I may be alone in saying this, but I hate it when I hear people use christian clichés as a way of dismissing someone’s pain. For example, someone shares how they are disappointed with you about something that they really wanted that didn’t happen, and the response they get is “It’s okay, this just means that God has something better for you.” Now, while I understand the heart behind this type of response and I acknowledge that we do not always know God’s plan, these types of sayings do not erase the pain that person is in. Newsflash- we can know and believe that God’s plans for us are good and perfect, and we can still be disappointed and confused at Him for not giving us what we wanted. In our lives, our efforts may not always match the outcomes we get.
Another cliché that I remember hearing especially as a student was “Do your best and trust God with the rest.”Again, while this sounds good, and while the intention behind this statement is kind, I believe that it creates a false narrative for people. Just because you try your best and you trust God with the rest does not mean you will receive the best outcome; in fact, let’s be real- there are some things we put effort into that we didn’t even talk to God about.
The point of today’s blog is to be honest about the outcomes we have had in life and to examine our relationship with failure. Now I want to be clear that there is no failure in God, but let’s not be confused-there is certainly failure in humanity. As long as we are living on this earth we will fail as human beings; we have failed before and we will fail again. But this is why it’s important to know what failure actually means versus how we use it in our everyday language.
Failure has multiple definitions in the dictionary, but today I want to focus on the first three definitions found in the Merriam-Webster dictionary. The first definition of failure is an omission of occurrence or performance, and an example of this would be failing to get to work on time. The second definition of failure is a lack of success, like failing in business. The third and final definition of the word failure is falling short; having a deficiency, like saving up your money for a down payment, but not having enough.
The reason why I wanted to focus on all three of these definitions is because I believe that they all speak to the different emotions we have when we experience failure. Depending on the person, you may not feel any type of way if you fail to be at work on time, especially if you have a job with autonomy/flexibility. But if you work in a time-sensitive role, where you have to clock in and out every day, you might have stronger emotions about being late. Or let’s think about all of the times we failed to succeed at something. When you’re in college and you study for weeks for that test and you still only get a C grade. When you invest hours into a work project and the company decides to change courses and pursue another idea. When you launch your business after years of planning and don’t make any profit.

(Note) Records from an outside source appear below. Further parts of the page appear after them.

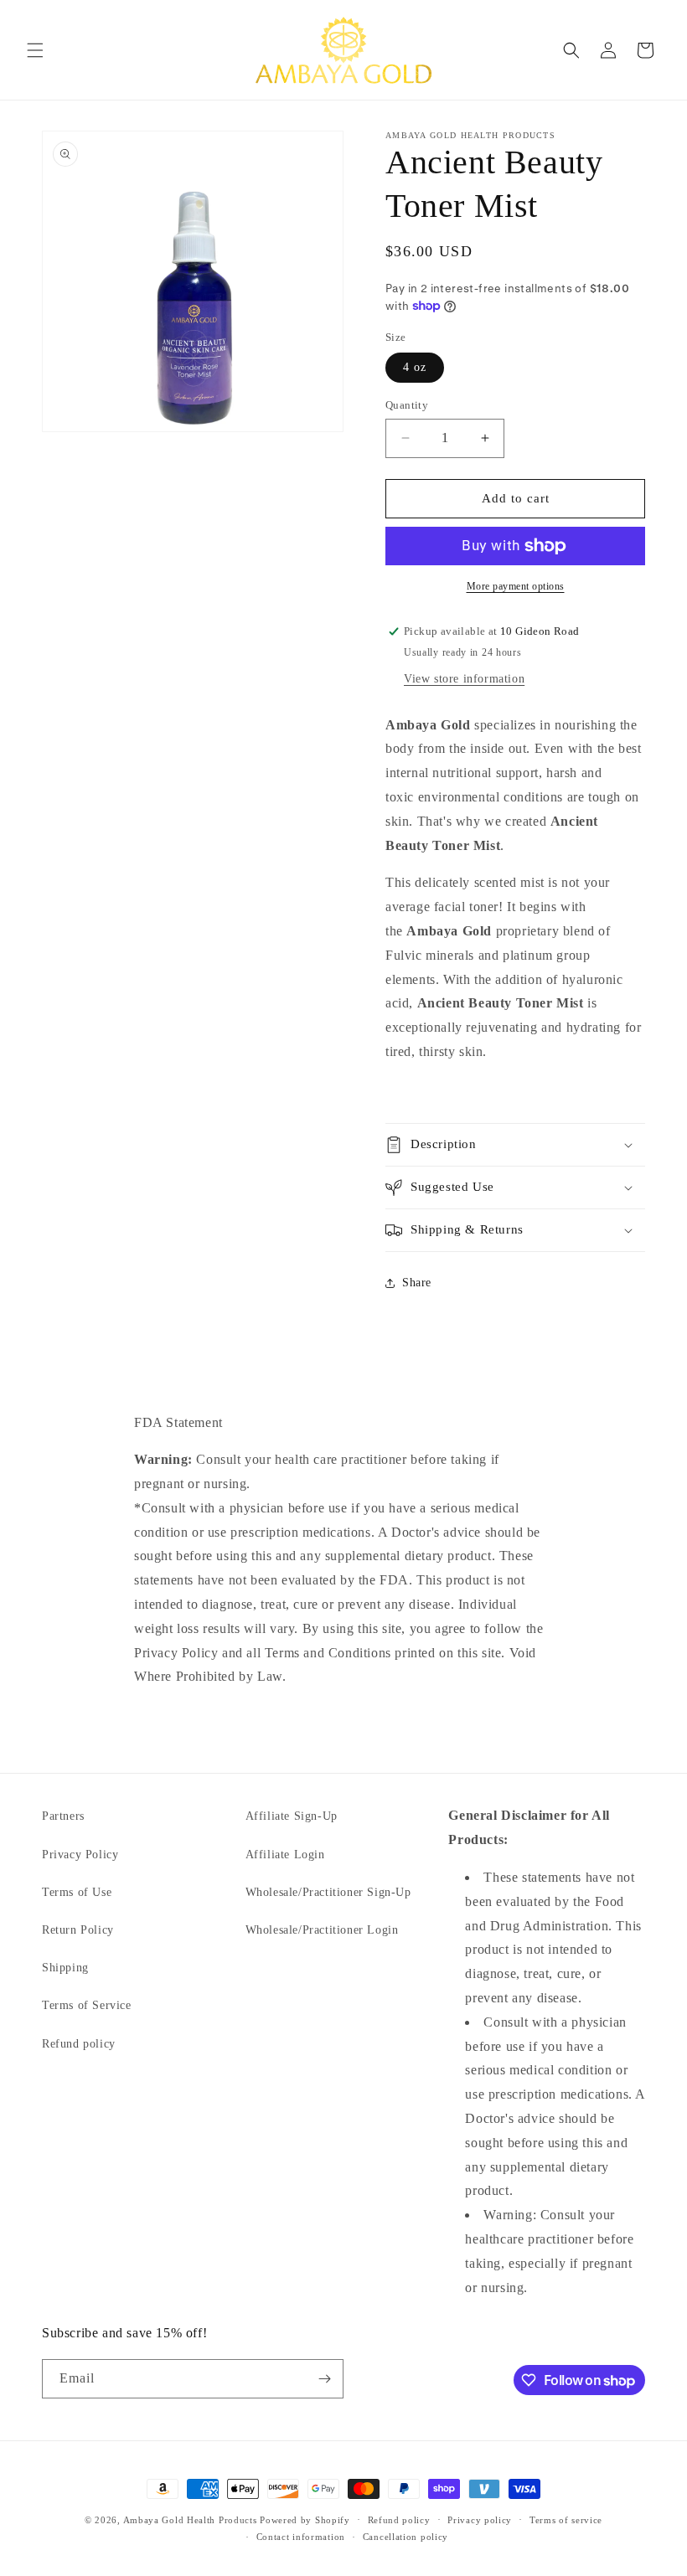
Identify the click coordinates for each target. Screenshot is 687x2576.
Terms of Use (76, 1892)
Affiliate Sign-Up (291, 1816)
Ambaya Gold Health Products (190, 2520)
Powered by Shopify (305, 2520)
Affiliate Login (285, 1854)
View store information (464, 678)
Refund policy (79, 2044)
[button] (35, 50)
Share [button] (416, 1282)
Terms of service (565, 2520)
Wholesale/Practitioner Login (322, 1930)
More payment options (516, 586)
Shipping (65, 1967)
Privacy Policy (80, 1854)
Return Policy (78, 1930)
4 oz (414, 367)
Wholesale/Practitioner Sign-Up (328, 1892)
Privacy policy (479, 2520)
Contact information (300, 2537)
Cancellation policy (405, 2537)
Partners (63, 1816)
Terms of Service (87, 2005)
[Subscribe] (324, 2378)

In these examples, the outcome that you get can feel like a waste of the effort you put in.
It takes a lot of mental and emotional energy to put effort into something, not knowing what the outcome will be. This year I told myself that I would be braver and try and go for new things and put myself out there more, both in my career and in my personal life. There are two major things that I applied a lot of effort to, things that I stepped outside of my comfort zone for, and things that I genuinely asked and believed God for. Guess what? Both things failed. After the news of each outcome, I initially told myself those same tired christian clichés. “God has a plan that I don’t see yet”, “Every rejection is God’s protection“, and my personal favorite, “God I thank you for every closed door.” Don’t I sound super saved? YES!

I let myself have a few days of believing that I was fine, that I was healed from the disappointment I felt. But I’m so grateful that I am mature enough in my walk with Christ to know that God can handle the real emotions I have and that my churchy words and phrases do not distract Him from what’s in my heart. I had to be honest with Him and tell the truth. “God this hurts me, I really wanted this thing”. “I thought this was your will for me and now I am not sure I hear you clearly”. “I’m mad because I feel like you don’t care about the things that I care about”. I had that conversation with God.
But God is so thoughtful and patient with me, and more importantly, He knows me better than anyone. He allowed me to have my tantrum, and then He asked me a couple of questions in return. “So, you only want to give effort when you are guaranteed to get what you want in return?…..” “Why don’t you believe that I know better than you about what’s best for you?” Yep, He slapped me upside my head with His sandal. Again.
So, even though having that talk with God gave me perspective, accepting that I failed still hurts me, and I know that your failures may still sting for you. And while the outcomes in our lives may not be what we wanted, our effort is the win. If you gave your best, hold your head up! The failures we have in this life are not a label or a determinant of our worth, they are just steps on the journey. Know that there are future outcomes in your life that will be good; that the plans of God are for your good. Get up and try again, and don’t be afraid to fail again.